ABC News: Rich Alaskan donor gave $250K to Trump after EPA reversed decision on Pebble Mine
By Stephanie Ebbs
A wealthy activist who has funded efforts to block a proposed mine in Alaska's Bristol Bay donated $250,000 to President Donald Trump's re-election effort six weeks after the administration abruptly decided to prevent the mine from moving forward.
The move to block the Pebble Mine in Bristol Bay from moving forward seems to diverge from a trend in policy under the leadership of Environmental Protection Agency chief Scott Pruitt — seen as one of President Donald Trump's most productive cabinet members in moving to undo environmental regulations put in place under the Obama administration. During the Trump presidency, the EPA in 2017 had previously allowed the mine to move forward.
The EPA said the change in course was because the environmental risk was too great and announced on January 26 that the mine would not immediately move forward.
Robert Gillam made his second and largest donation to Trump Victory Fund just weeks later, donating $250,000 on March 9, according to FEC filings.
Gillam has previously spent as much as $2.5 million to block the Pebble Mine from moving forward in Alaska's fertile fishing ground called the Bristol Bay. He has been advocating against the mine since 2005, according to an Alaska state report. He declined to comment for this story.
Gillam has previously donated to the Republican National Committee, Donald Trump's presidential campaign and Republican campaigns in Alaska.
He went to Wharton with Trump and met with him at Mar-a-Lago the weekend before he made a $250,000 donation to the president's Victory Fund, according to a report in E&E News. Gillam owns a fishing lodge in the area, according to public meeting records, and has said that the mine would hurt the local salmon population.
Last November he wrote in an editorial that the mine project was “doomed.”

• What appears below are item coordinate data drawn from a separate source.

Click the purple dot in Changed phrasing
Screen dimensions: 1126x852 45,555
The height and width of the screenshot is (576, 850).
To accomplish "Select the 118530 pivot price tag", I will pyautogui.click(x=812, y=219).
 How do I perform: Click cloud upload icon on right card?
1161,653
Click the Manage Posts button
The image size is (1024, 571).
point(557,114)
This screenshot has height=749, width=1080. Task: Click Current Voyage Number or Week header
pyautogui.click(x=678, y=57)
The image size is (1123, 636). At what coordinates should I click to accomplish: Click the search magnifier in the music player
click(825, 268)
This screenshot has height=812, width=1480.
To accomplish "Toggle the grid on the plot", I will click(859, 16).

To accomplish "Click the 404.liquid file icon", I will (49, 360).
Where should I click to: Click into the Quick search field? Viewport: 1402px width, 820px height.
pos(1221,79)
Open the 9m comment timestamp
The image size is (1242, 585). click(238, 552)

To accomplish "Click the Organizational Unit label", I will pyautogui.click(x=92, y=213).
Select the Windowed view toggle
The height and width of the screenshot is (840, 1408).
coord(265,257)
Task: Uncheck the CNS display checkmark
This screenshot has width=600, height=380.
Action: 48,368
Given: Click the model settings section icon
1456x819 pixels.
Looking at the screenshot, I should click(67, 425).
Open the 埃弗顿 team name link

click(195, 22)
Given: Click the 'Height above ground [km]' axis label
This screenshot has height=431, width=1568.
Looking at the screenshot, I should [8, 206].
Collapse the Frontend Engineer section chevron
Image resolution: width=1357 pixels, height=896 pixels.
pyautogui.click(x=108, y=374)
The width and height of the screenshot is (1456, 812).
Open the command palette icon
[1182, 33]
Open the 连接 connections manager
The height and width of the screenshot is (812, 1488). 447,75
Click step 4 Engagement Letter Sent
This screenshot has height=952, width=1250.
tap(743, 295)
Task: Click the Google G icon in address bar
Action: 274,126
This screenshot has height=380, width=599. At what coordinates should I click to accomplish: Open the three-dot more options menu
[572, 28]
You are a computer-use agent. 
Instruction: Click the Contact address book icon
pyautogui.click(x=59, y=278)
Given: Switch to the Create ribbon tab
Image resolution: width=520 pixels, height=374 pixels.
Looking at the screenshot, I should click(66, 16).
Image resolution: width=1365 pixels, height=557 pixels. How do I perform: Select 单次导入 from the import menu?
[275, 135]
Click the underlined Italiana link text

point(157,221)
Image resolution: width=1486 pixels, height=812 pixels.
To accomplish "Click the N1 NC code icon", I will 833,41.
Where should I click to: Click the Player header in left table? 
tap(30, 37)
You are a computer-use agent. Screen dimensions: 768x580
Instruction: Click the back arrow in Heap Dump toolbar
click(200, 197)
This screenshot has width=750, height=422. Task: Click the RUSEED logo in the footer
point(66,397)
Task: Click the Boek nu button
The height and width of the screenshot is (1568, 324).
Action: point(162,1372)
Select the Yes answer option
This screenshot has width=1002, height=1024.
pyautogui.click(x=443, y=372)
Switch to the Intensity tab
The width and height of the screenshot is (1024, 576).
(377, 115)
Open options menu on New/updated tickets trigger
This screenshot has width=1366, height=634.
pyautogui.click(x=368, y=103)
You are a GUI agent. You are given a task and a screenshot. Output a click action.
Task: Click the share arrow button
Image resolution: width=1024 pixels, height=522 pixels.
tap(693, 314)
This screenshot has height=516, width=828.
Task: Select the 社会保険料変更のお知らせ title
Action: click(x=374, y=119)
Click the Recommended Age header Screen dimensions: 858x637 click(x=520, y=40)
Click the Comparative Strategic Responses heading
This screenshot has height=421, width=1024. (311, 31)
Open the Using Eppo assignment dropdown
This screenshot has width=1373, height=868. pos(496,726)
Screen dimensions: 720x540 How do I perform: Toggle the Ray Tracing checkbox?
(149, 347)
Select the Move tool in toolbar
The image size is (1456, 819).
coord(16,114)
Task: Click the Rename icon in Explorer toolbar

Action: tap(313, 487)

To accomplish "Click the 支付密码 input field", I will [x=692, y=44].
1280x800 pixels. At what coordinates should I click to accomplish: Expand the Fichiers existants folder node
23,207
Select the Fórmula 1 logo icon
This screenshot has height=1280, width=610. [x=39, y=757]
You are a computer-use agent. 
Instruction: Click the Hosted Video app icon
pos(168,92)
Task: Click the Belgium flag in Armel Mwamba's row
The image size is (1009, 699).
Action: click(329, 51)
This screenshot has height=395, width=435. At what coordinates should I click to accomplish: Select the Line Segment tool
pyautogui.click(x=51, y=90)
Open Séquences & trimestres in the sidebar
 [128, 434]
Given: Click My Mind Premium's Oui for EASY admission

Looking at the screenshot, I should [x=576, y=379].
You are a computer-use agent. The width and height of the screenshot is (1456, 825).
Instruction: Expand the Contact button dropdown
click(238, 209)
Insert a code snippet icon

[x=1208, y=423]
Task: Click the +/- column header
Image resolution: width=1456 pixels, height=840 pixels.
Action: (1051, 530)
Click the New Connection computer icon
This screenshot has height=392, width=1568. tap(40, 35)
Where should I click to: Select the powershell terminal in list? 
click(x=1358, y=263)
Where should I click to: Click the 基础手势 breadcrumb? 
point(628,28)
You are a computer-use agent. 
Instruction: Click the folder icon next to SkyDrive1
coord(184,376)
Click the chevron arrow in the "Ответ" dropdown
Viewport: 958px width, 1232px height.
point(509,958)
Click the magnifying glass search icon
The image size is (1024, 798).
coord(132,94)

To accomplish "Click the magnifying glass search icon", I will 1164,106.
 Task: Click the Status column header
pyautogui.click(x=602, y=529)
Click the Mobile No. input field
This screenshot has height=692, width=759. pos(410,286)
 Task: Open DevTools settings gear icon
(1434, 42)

“For more than a decade, I have taken on the battle against the Pebble Mine, because, more than any other development proposal in our state's history, it threatens to forfeit to foreign mining companies an invaluable part of our heritage, something Alaskans cannot afford to lose -— and will never stop defending —- Bristol Bay; the last great salmon fishery on the planet,” Gillam wrote in the opinion piece in a local newspaper.
The Pebble Mine project was blocked by the Obama administration in 2014, citing harm to the environment that the EPA said would be caused by mining in the area. EPA Administrator Scott Pruitt reversed that decision in May 2017 and allowed the permitting process to move forward as well as accept public comments on the process.
In late January, the EPA abruptly slowed the project again, saying the agency has “serious concerns” about the risk mining could pose to fishing operations and local residents around Bristol Bay. The agency didn't go so far as to block the mine completely but said the permit application “must clear a high bar” and provide information on how the mine will impact the surrounding area.
The company behind the Pebble Mine project announced in May that a major partner ended their agreement to support the mine, adding more uncertainty to the future of the project.